The European Court of Human Rights has upheld a French law banning the wearing of the Islamic veil, the niqab. For the ECtHR, which ruled on 26th November 2015, with the judgment Ebrahimian against France, the French law, requiring public servants not to show their religious belonging through Islamic veil, complies with the European Convention on human rights and does not violate Article 9 which guarantees the right of religious freedom.
In December 2000, the applicant, who had been working for 15 months with a temporary contract as a social assistant in a public hospital in the Paris area, was fired. This was a disciplinary measure because of her refuse to stop wearing the Islamic headscarf. The applicant challenged this decision before the French courts but the judges ruled that the hospital was allowed to refuse the renewal of her contract on the basis of the principle of secularism of the French State, as well as the neutrality of public service. In the opinion of international judges, there has not been any violation of Article 9 because, despite wearing the Islamic veil can be considered as a means to express their religious beliefs as such protected by the provision of the Convention, the French interference is proportional and necessary in a democratic society because it ensures the impartiality of civil servants that should not affect the public, in this case the patients.
Thus, the Court acknowledges that France has achieved the right balance between freedom of religion and secularism of the State. Furthermore, according to the judges, the French law is in any way limiting the freedom of religion and conscience: religious freedom, they stressed, did not mean a right to express their religious views in the workplace.
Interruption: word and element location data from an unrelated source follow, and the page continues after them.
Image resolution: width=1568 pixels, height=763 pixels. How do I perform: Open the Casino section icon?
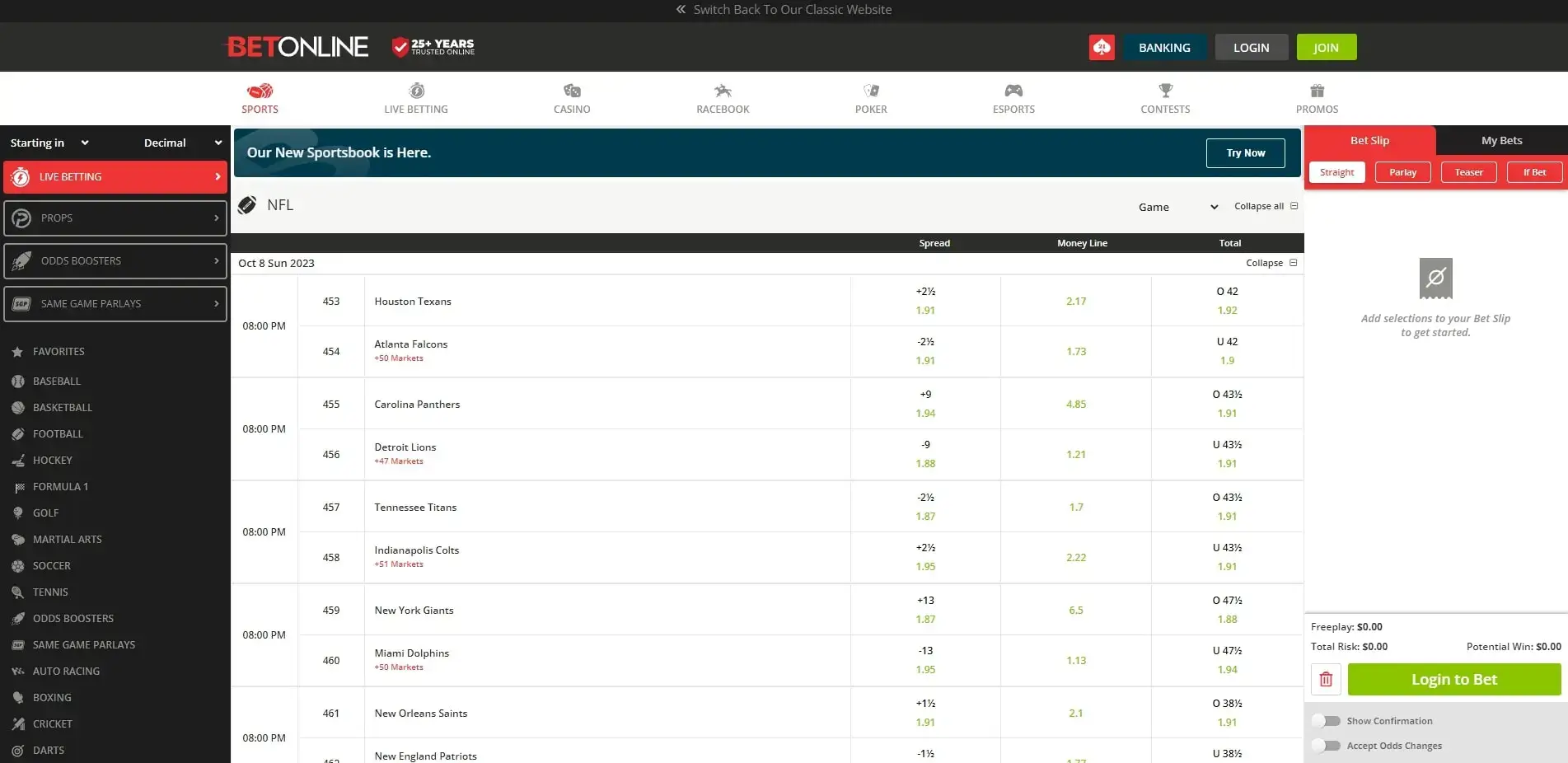pyautogui.click(x=570, y=91)
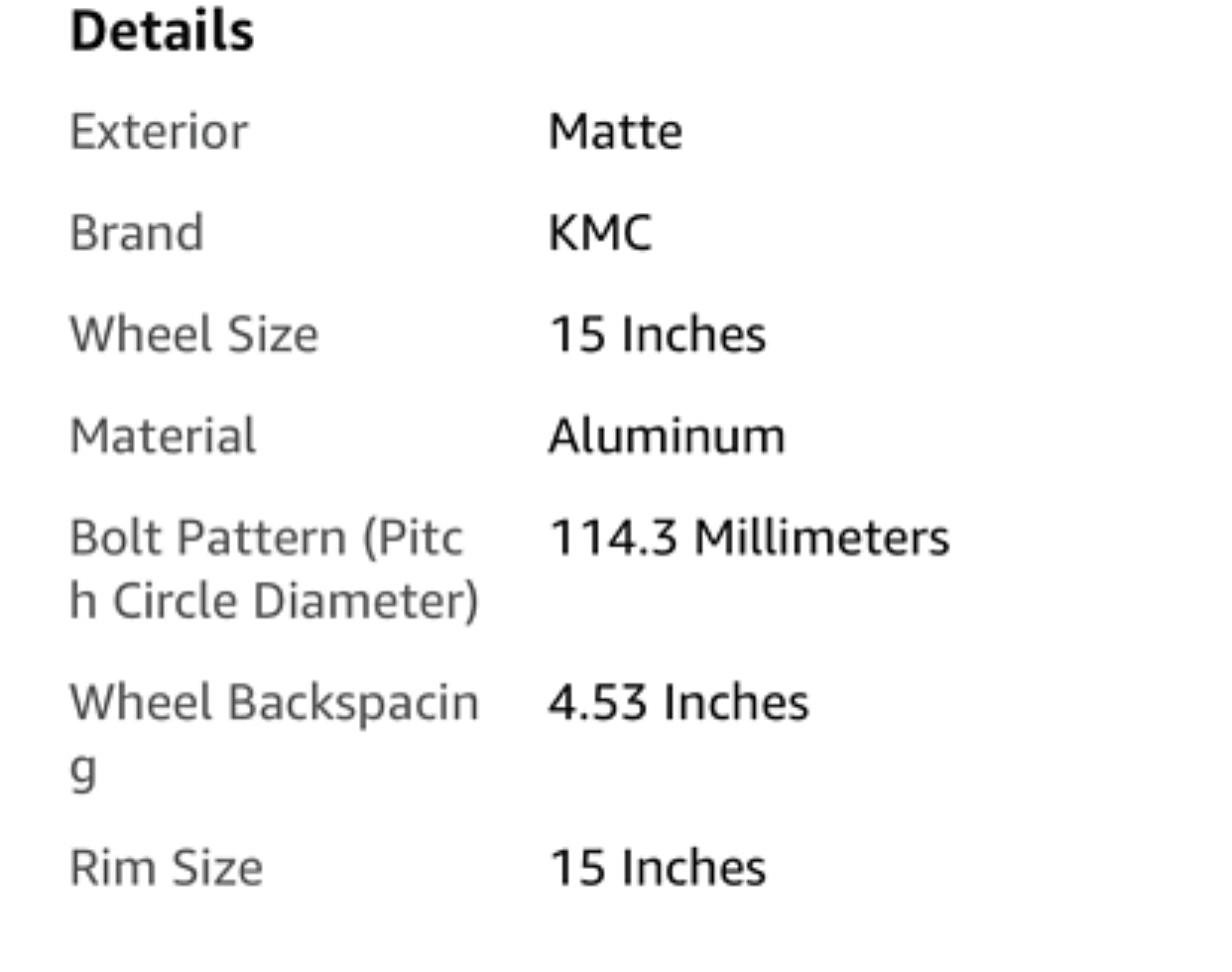This screenshot has height=972, width=1232.
Task: Click the Matte exterior value
Action: point(615,132)
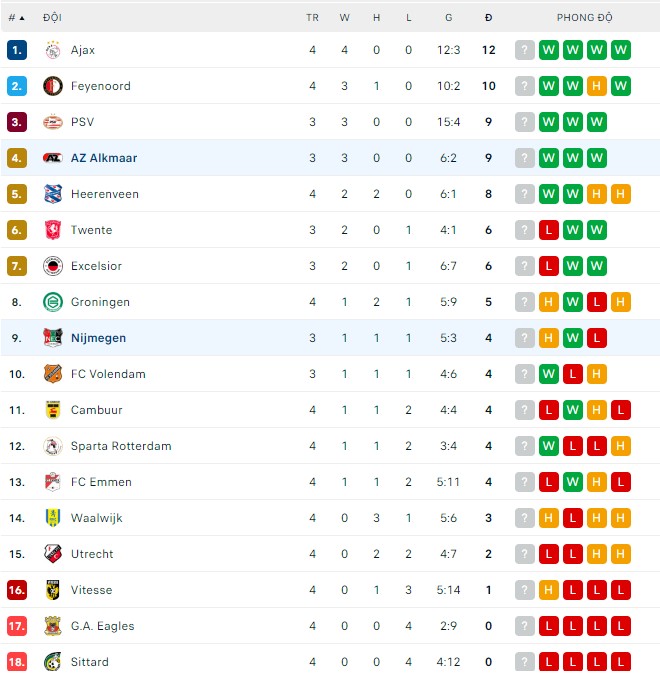The image size is (660, 673).
Task: Click the Groningen team logo
Action: 53,302
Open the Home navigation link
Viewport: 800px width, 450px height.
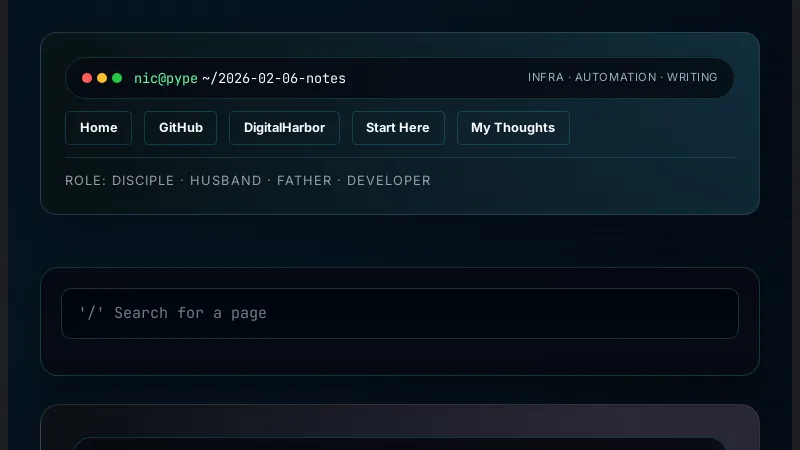tap(99, 128)
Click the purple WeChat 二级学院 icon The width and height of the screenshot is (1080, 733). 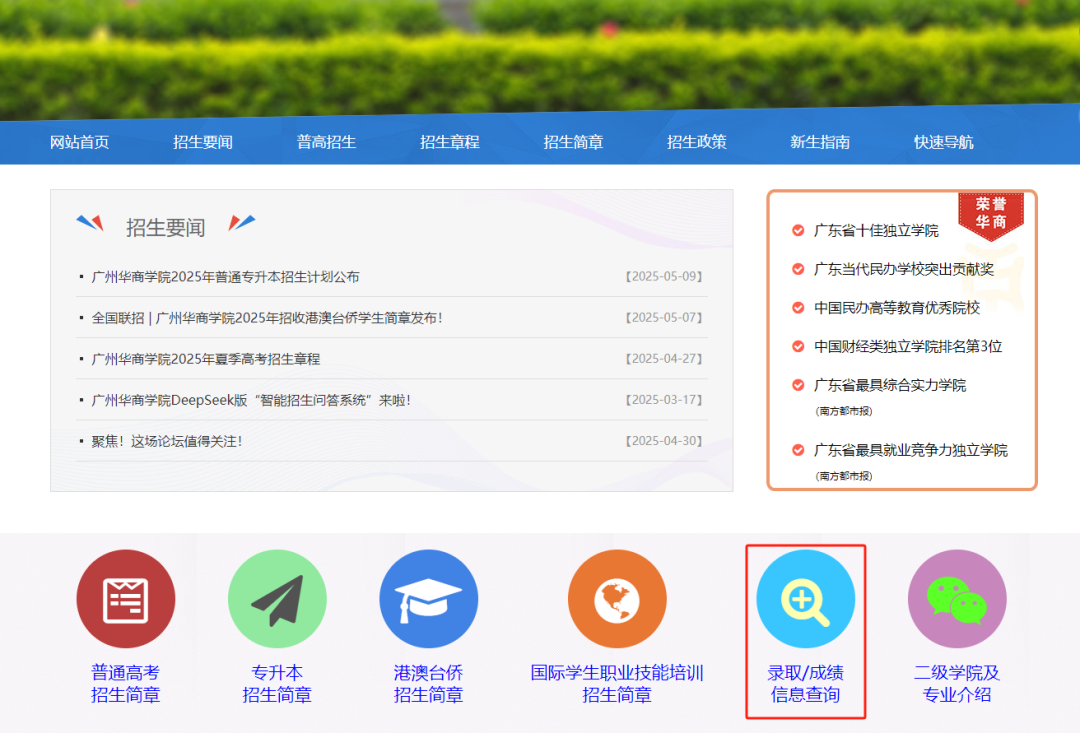pyautogui.click(x=957, y=599)

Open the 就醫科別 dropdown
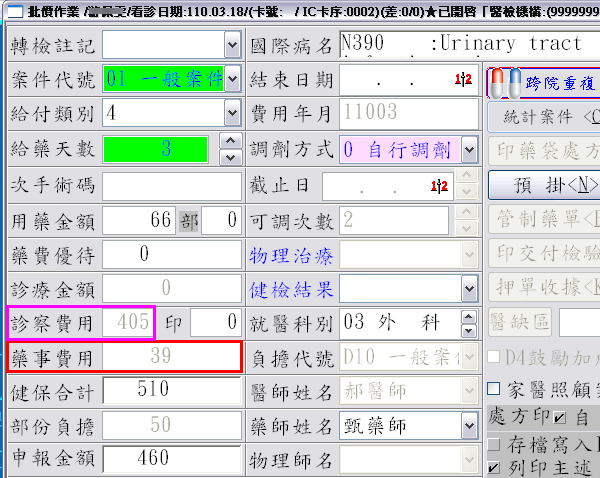point(469,322)
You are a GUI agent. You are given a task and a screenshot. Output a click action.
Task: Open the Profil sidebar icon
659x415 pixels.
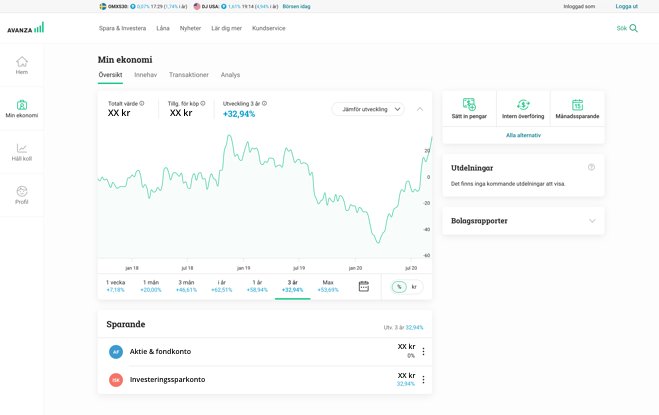pyautogui.click(x=22, y=191)
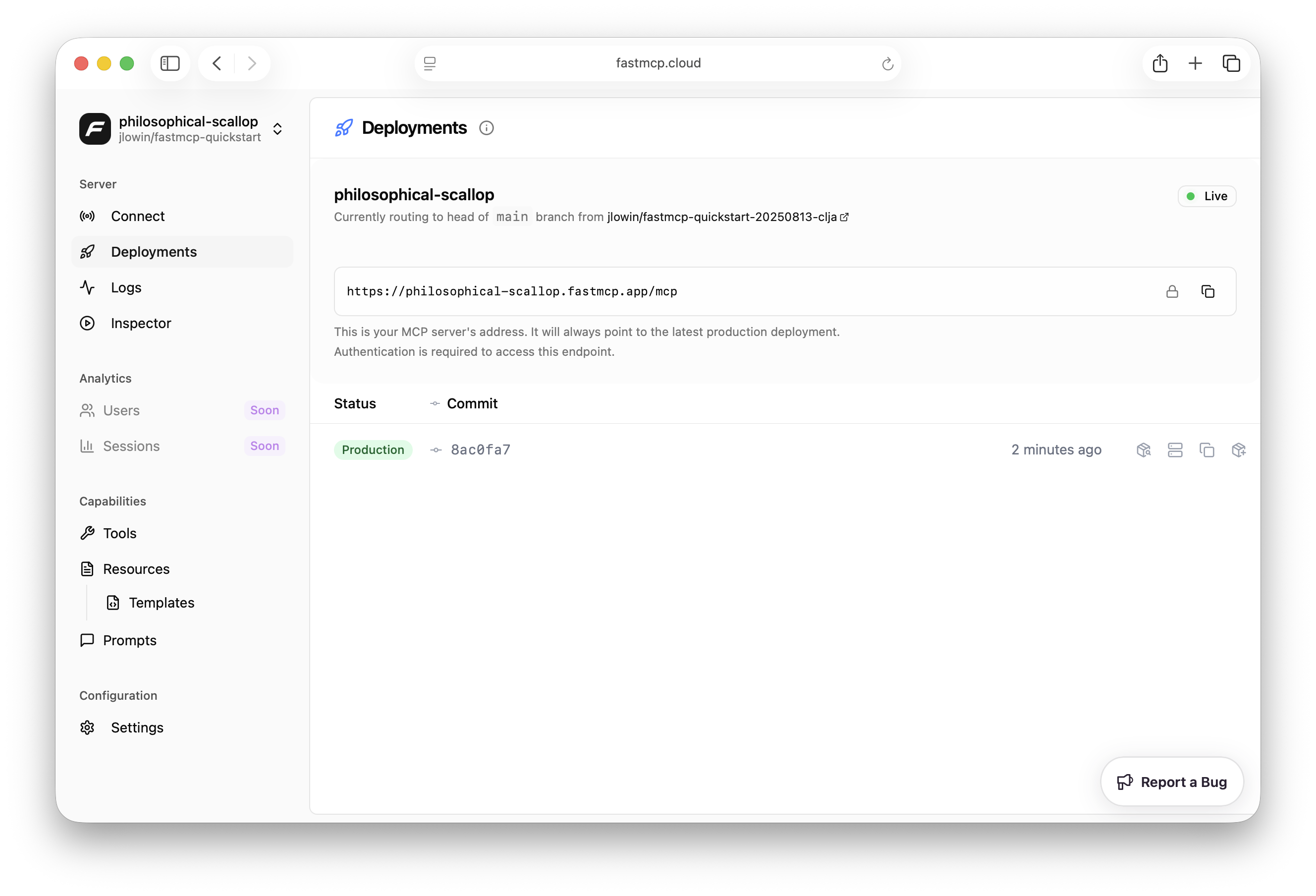Image resolution: width=1316 pixels, height=896 pixels.
Task: Click the Live status badge
Action: (1206, 196)

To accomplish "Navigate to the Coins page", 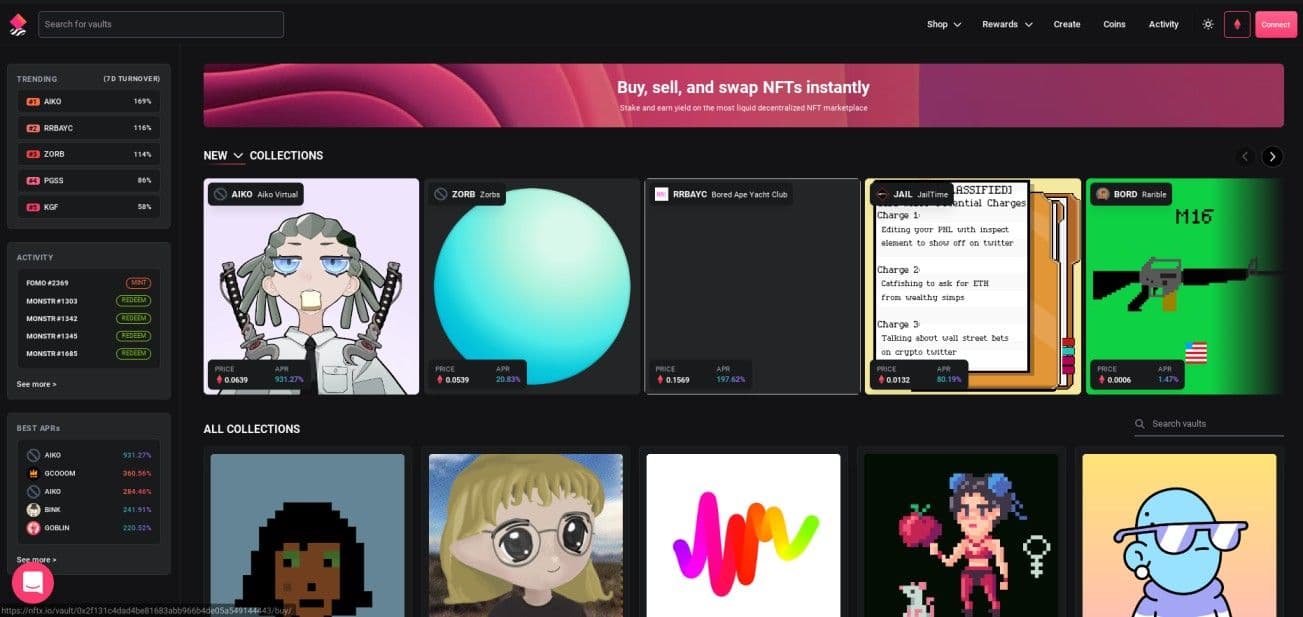I will tap(1114, 24).
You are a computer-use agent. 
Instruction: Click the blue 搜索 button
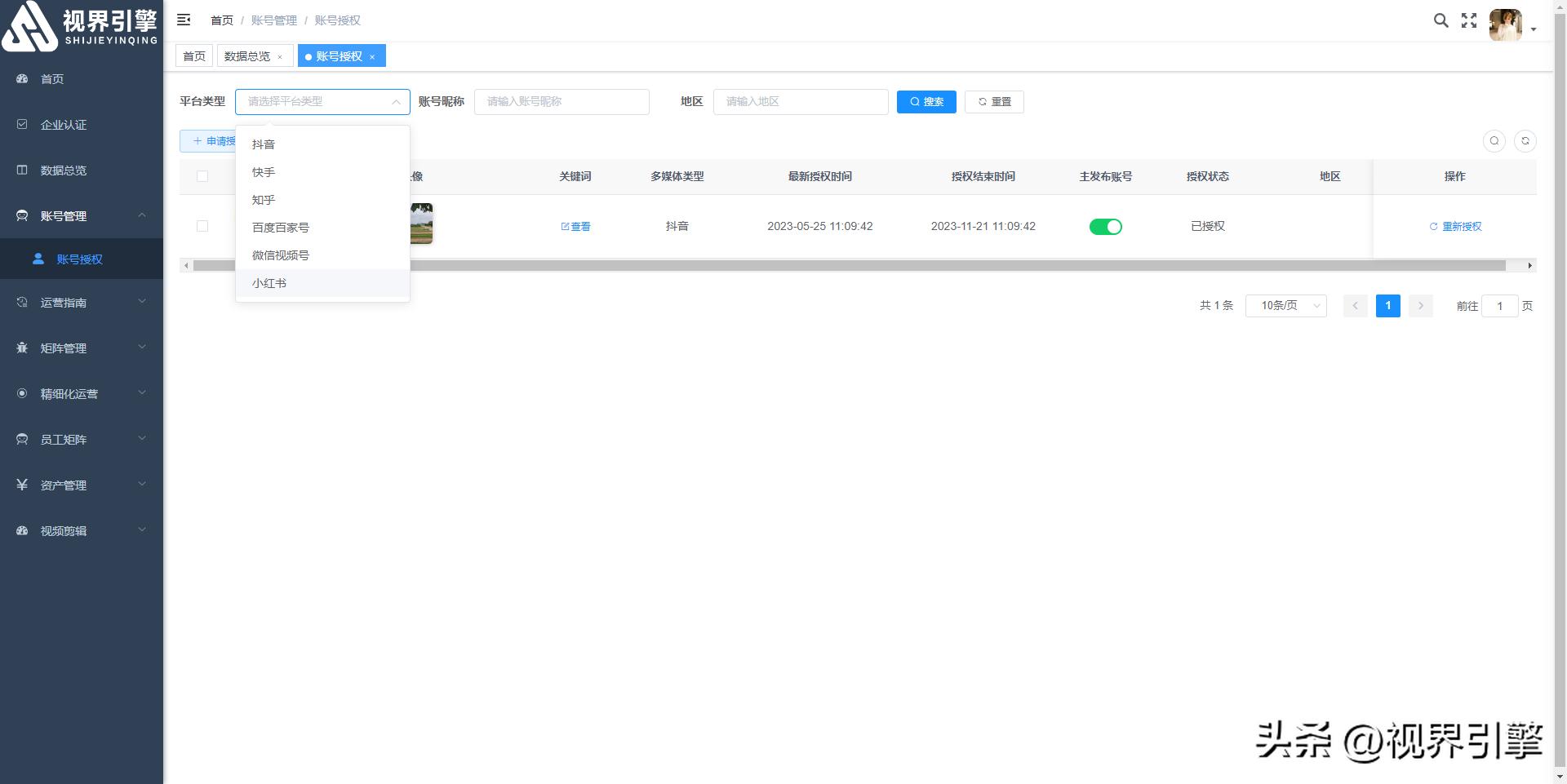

However, some Muslim women argue that the ban infringes their right to practice their religion and restricts their right to choose.
This ruling could be considered in some way as indicative of the European orientation, despite the fact that ECtHR is not an organ of the European Union. But we have to highlight that the EU has not competence on this matter that keep on being regulated by each state through their own legislative provisions.
Thus, we can consider that Strasbourg Court, as every national Court, should address those issues in a concrete way, based on the particular circumstances of a case, and not at the level of abstract and general principle. In this sense, each EU State is able to regulate the matter through its own legislation trying to find the right balance between national security legislation and religious freedom.